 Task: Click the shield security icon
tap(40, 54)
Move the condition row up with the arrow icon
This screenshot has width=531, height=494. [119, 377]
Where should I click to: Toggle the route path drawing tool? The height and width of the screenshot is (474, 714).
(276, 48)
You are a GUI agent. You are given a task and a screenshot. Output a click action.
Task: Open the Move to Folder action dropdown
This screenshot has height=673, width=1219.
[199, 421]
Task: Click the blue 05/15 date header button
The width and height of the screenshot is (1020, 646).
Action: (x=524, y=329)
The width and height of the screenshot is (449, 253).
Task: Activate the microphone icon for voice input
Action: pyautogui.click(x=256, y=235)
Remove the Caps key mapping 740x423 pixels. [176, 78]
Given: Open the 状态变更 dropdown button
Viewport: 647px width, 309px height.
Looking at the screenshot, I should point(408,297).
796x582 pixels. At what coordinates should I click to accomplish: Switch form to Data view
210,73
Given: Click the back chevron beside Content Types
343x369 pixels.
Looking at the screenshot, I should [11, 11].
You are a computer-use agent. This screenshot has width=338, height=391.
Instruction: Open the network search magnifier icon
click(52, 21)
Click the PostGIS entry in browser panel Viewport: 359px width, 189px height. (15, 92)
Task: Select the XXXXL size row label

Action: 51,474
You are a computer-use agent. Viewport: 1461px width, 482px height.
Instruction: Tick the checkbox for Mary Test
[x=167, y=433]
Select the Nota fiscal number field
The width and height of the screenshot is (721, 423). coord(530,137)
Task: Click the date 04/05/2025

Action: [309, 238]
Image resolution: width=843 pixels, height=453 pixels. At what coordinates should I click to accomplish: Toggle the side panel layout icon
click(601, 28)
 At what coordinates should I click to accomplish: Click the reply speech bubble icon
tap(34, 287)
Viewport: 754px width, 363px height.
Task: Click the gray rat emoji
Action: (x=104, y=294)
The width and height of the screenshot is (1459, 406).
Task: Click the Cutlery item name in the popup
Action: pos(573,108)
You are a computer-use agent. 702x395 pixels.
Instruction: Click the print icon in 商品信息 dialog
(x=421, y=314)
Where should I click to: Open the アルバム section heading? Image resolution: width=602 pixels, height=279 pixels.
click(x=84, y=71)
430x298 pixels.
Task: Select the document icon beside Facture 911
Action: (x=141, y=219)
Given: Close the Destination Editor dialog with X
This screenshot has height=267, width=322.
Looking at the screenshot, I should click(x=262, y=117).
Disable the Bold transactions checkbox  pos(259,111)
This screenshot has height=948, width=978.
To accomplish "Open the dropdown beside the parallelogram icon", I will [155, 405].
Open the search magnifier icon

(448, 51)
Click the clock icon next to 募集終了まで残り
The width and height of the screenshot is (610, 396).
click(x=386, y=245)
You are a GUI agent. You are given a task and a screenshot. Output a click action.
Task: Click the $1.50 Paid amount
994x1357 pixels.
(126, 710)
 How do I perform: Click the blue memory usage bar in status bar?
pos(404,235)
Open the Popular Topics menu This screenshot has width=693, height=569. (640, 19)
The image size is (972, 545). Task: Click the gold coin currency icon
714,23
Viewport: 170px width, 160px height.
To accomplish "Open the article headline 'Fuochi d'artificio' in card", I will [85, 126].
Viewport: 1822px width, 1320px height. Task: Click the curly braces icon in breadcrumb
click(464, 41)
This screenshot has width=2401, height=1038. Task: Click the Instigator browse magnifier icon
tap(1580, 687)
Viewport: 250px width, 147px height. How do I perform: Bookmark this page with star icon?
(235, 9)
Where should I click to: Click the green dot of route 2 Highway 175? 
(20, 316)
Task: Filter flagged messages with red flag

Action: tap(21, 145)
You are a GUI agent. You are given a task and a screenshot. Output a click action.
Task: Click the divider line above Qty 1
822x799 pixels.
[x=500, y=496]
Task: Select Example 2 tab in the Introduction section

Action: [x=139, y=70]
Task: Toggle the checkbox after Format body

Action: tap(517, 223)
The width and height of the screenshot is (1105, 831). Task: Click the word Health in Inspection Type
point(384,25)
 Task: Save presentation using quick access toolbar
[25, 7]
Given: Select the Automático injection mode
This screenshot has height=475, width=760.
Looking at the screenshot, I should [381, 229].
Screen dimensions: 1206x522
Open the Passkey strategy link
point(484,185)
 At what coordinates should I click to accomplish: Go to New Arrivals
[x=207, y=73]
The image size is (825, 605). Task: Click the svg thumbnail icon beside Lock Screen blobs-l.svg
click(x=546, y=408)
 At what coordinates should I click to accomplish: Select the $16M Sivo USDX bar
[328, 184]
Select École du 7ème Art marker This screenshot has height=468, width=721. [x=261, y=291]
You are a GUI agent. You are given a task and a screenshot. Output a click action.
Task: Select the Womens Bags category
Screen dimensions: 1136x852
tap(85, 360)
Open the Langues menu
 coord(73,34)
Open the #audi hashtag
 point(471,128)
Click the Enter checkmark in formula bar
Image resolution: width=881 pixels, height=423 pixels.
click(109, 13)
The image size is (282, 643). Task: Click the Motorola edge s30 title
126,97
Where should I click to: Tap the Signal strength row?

GOAL
Format every line of the listing above as a JSON list of strings, one string per line, leaving out blank lines.

ANSWER TO THIS TASK
[
  " Task: Click the shield security icon",
  "tap(40, 54)",
  "Move the condition row up with the arrow icon",
  "This screenshot has width=531, height=494. [119, 377]",
  "Where should I click to: Toggle the route path drawing tool? The height and width of the screenshot is (474, 714).",
  "(276, 48)",
  "You are a GUI agent. You are given a task and a screenshot. Output a click action.",
  "Task: Open the Move to Folder action dropdown",
  "This screenshot has height=673, width=1219.",
  "[199, 421]",
  "Task: Click the blue 05/15 date header button",
  "The width and height of the screenshot is (1020, 646).",
  "Action: (x=524, y=329)",
  "The width and height of the screenshot is (449, 253).",
  "Task: Activate the microphone icon for voice input",
  "Action: pyautogui.click(x=256, y=235)",
  "Remove the Caps key mapping 740x423 pixels. [176, 78]",
  "Given: Open the 状态变更 dropdown button",
  "Viewport: 647px width, 309px height.",
  "Looking at the screenshot, I should point(408,297).",
  "796x582 pixels. At what coordinates should I click to accomplish: Switch form to Data view",
  "210,73",
  "Given: Click the back chevron beside Content Types",
  "343x369 pixels.",
  "Looking at the screenshot, I should [11, 11].",
  "You are a computer-use agent. This screenshot has width=338, height=391.",
  "Instruction: Open the network search magnifier icon",
  "click(52, 21)",
  "Click the PostGIS entry in browser panel Viewport: 359px width, 189px height. (15, 92)",
  "Task: Select the XXXXL size row label",
  "Action: 51,474",
  "You are a computer-use agent. Viewport: 1461px width, 482px height.",
  "Instruction: Tick the checkbox for Mary Test",
  "[x=167, y=433]",
  "Select the Nota fiscal number field",
  "The width and height of the screenshot is (721, 423). coord(530,137)",
  "Task: Click the date 04/05/2025",
  "Action: [309, 238]",
  "Image resolution: width=843 pixels, height=453 pixels. At what coordinates should I click to accomplish: Toggle the side panel layout icon",
  "click(601, 28)",
  " At what coordinates should I click to accomplish: Click the reply speech bubble icon",
  "tap(34, 287)",
  "Viewport: 754px width, 363px height.",
  "Task: Click the gray rat emoji",
  "Action: (x=104, y=294)",
  "The width and height of the screenshot is (1459, 406).",
  "Task: Click the Cutlery item name in the popup",
  "Action: pos(573,108)",
  "You are a computer-use agent. 702x395 pixels.",
  "Instruction: Click the print icon in 商品信息 dialog",
  "(x=421, y=314)",
  "Where should I click to: Open the アルバム section heading? Image resolution: width=602 pixels, height=279 pixels.",
  "click(x=84, y=71)",
  "430x298 pixels.",
  "Task: Select the document icon beside Facture 911",
  "Action: (x=141, y=219)",
  "Given: Close the Destination Editor dialog with X",
  "This screenshot has height=267, width=322.",
  "Looking at the screenshot, I should click(x=262, y=117).",
  "Disable the Bold transactions checkbox  pos(259,111)",
  "This screenshot has height=948, width=978.",
  "To accomplish \"Open the dropdown beside the parallelogram icon\", I will [155, 405].",
  "Open the search magnifier icon",
  "(448, 51)",
  "Click the clock icon next to 募集終了まで残り",
  "The width and height of the screenshot is (610, 396).",
  "click(x=386, y=245)",
  "You are a GUI agent. You are given a task and a screenshot. Output a click action.",
  "Task: Click the $1.50 Paid amount",
  "994x1357 pixels.",
  "(126, 710)",
  " How do I perform: Click the blue memory usage bar in status bar?",
  "pos(404,235)",
  "Open the Popular Topics menu This screenshot has width=693, height=569. (640, 19)",
  "The image size is (972, 545). Task: Click the gold coin currency icon",
  "714,23",
  "Viewport: 170px width, 160px height.",
  "To accomplish \"Open the article headline 'Fuochi d'artificio' in card\", I will [85, 126].",
  "Viewport: 1822px width, 1320px height. Task: Click the curly braces icon in breadcrumb",
  "click(464, 41)",
  "This screenshot has width=2401, height=1038. Task: Click the Instigator browse magnifier icon",
  "tap(1580, 687)",
  "Viewport: 250px width, 147px height. How do I perform: Bookmark this page with star icon?",
  "(235, 9)",
  "Where should I click to: Click the green dot of route 2 Highway 175? ",
  "(20, 316)",
  "Task: Filter flagged messages with red flag",
  "Action: tap(21, 145)",
  "You are a GUI agent. You are given a task and a screenshot. Output a click action.",
  "Task: Click the divider line above Qty 1",
  "822x799 pixels.",
  "[x=500, y=496]",
  "Task: Select Example 2 tab in the Introduction section",
  "Action: [x=139, y=70]",
  "Task: Toggle the checkbox after Format body",
  "Action: tap(517, 223)",
  "The width and height of the screenshot is (1105, 831). Task: Click the word Health in Inspection Type",
  "point(384,25)",
  " Task: Save presentation using quick access toolbar",
  "[25, 7]",
  "Given: Select the Automático injection mode",
  "This screenshot has height=475, width=760.",
  "Looking at the screenshot, I should [381, 229].",
  "Screen dimensions: 1206x522",
  "Open the Passkey strategy link",
  "point(484,185)",
  " At what coordinates should I click to accomplish: Go to New Arrivals",
  "[x=207, y=73]",
  "The image size is (825, 605). Task: Click the svg thumbnail icon beside Lock Screen blobs-l.svg",
  "click(x=546, y=408)",
  " At what coordinates should I click to accomplish: Select the $16M Sivo USDX bar",
  "[328, 184]",
  "Select École du 7ème Art marker This screenshot has height=468, width=721. [x=261, y=291]",
  "You are a GUI agent. You are given a task and a screenshot. Output a click action.",
  "Task: Select the Womens Bags category",
  "Screen dimensions: 1136x852",
  "tap(85, 360)",
  "Open the Langues menu",
  " coord(73,34)",
  "Open the #audi hashtag",
  " point(471,128)",
  "Click the Enter checkmark in formula bar",
  "Image resolution: width=881 pixels, height=423 pixels.",
  "click(109, 13)",
  "The image size is (282, 643). Task: Click the Motorola edge s30 title",
  "126,97",
  "Where should I click to: Tap the Signal strength row?"
]